During the weekend, neither the Liberal nor the NDP conventions buckled down on resolutions about how government intervention could work to control pandemics, as it has operated successfully in Australia and New Zealand. The NDP spent more time focusing on the Israel-Palestine resolution than it did on re-building Canadian pharmaceutical capacity, so we aren’t entirely reliant on vaccines imported from abroad.
Two days ago, 7,020,562 or 18.7 per cent of Canadians had at least one dose of a vaccination. Another 794,186 or 2.1 per cent were fully vaccinated. At the same time, 60 per cent of those over 65 are fully vaccinated in America. Joe Biden’s aggressive vaccination strategy is working, while our governments try to cover their tracks making endless excuses and blaming each other for why our so-called vaccination roll-out is slower than molasses, inaccessible to many and unforgivably confusing.
Why provincial governments in large urban communities haven’t considered organizing multiple drive-in centres or taking vaccines directly to housing complexes in COVID hotspots ---until a few days ago---, borders on the criminal.
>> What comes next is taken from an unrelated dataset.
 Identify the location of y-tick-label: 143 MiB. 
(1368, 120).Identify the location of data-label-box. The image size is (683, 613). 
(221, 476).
During last week’s press conference, where Doug Ford announced locking down the province once again, after opening it up a week prior, it sounded as if he’d just heard of the effectiveness of mobile vaccination units.
The combination of the Ford cabinet’s incompetency coupled with its overarching ideological disagreement with government action (except when it benefits its corporate friends) has created an ongoing health crisis the province has never before experienced. While Doug Ford continues to mouth platitudes about how much he cares about Ontarians and has our backs, let’s remember that he cancelled the previous government’s sick pay legislation and refuses to institute new sick pay provisions during the worst health crisis in a century. Employees are going to work sick because they need to put food on the table. The Amazon fulfillment warehouse in Brampton, the epi-centre of Ontario’s pandemic, remains shuttered. More than 600 cases of COVID emanated from that one facility. And it’s spreading like wildfire throughout that community.
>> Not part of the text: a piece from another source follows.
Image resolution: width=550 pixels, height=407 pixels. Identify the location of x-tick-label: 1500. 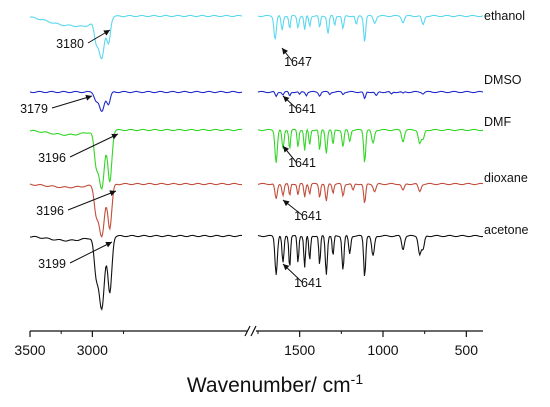
(300, 350).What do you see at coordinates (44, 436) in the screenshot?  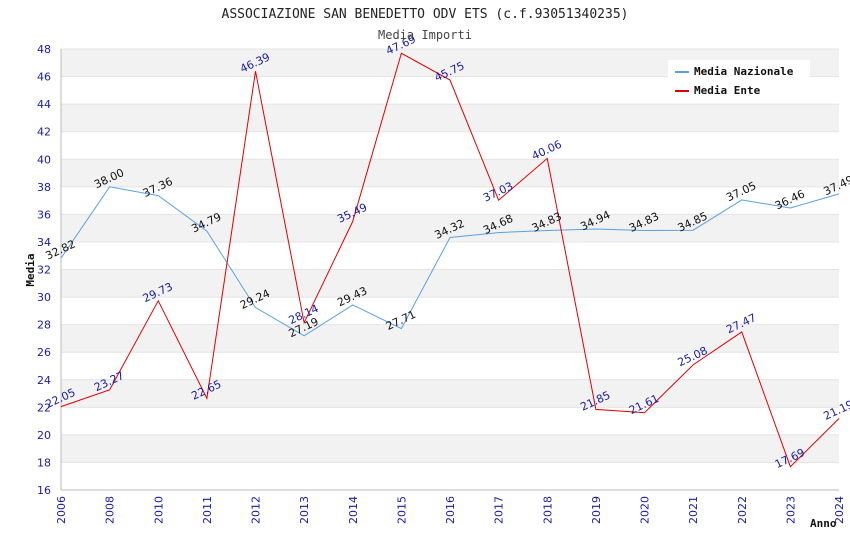 I see `y-tick-label: 20` at bounding box center [44, 436].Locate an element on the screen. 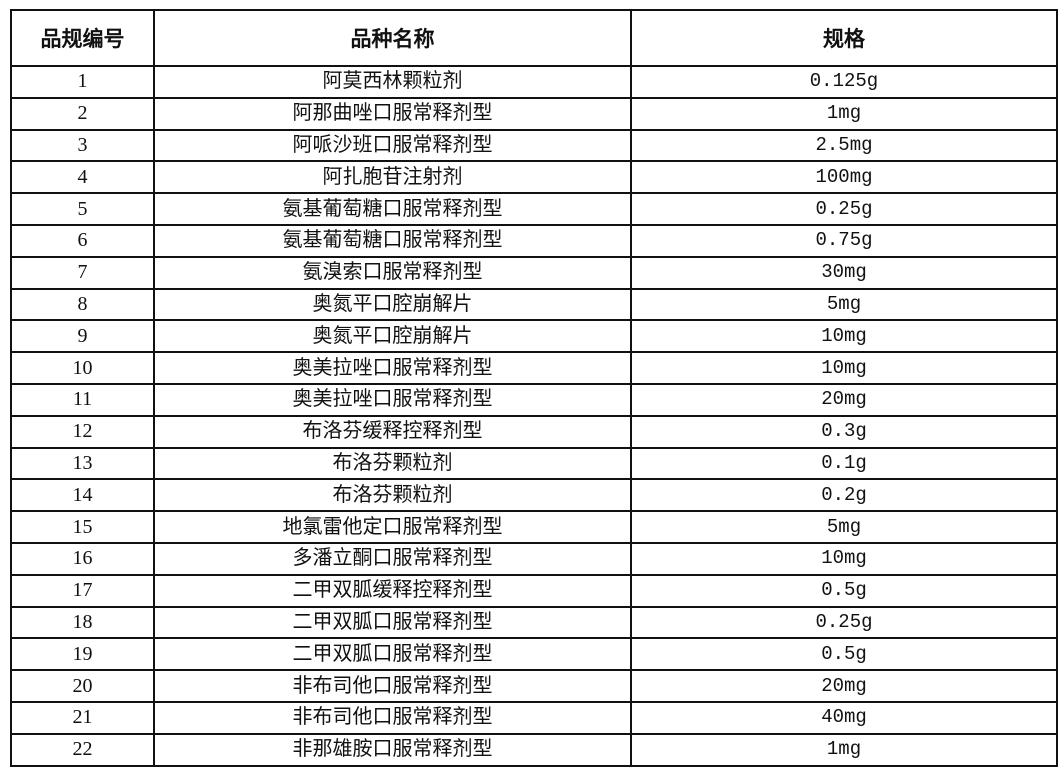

While numbers escalated to more than 4,500 new infections in Ontario today, the celebratory nature of both Liberal and NDP conventions belied the reality of life on the ground. ICU wards are hitting capacity, and patients in Ontario are being transferred to outlying hospitals with or without their permission. For weeks, exhausted medical professionals were begging provincial governments to crack down and assert more stringent lockdown rules, but the Ontario government paid their exhortations no mind.
It’s not difficult for the Liberals or the NDP to look and sound better than Erin O’Toole’s party after last month’s disastrous Conservative convention. Or after the repeated fumbling by Doug Ford and his cabinet to assert its responsibility to keep citizens safe. Yet, resolutions to address the crisis were few and far between during this weekend’s party gatherings. Chrystia Freeland’s epiphany speech about the need to institute improved daycare access across the country received little coverage, although women are leaving the workforce in droves as the pandemic multiples.
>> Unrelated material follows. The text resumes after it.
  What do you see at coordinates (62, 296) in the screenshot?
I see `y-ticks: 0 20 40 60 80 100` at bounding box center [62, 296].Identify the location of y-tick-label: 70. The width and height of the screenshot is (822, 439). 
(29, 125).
Driving to our contactless grocery pick-up in Burlington, Ontario yesterday, my husband and I sat inside our car to observe a packed parking lot overflowing with shoppers. It felt like a regular pre-pandemic Saturday shopping blitz. Most stores were offering curbside delivery, which from what we observed, meant entering stores to pick up shopping, or dropping off clothes for dry-cleaning or entering restaurants for take-out. I’m not clear how any of this is curbside.
The confusion and inattention to new safeguards continue, the number of infections grows, directions for “lockdowns” change every week while politicians celebrate.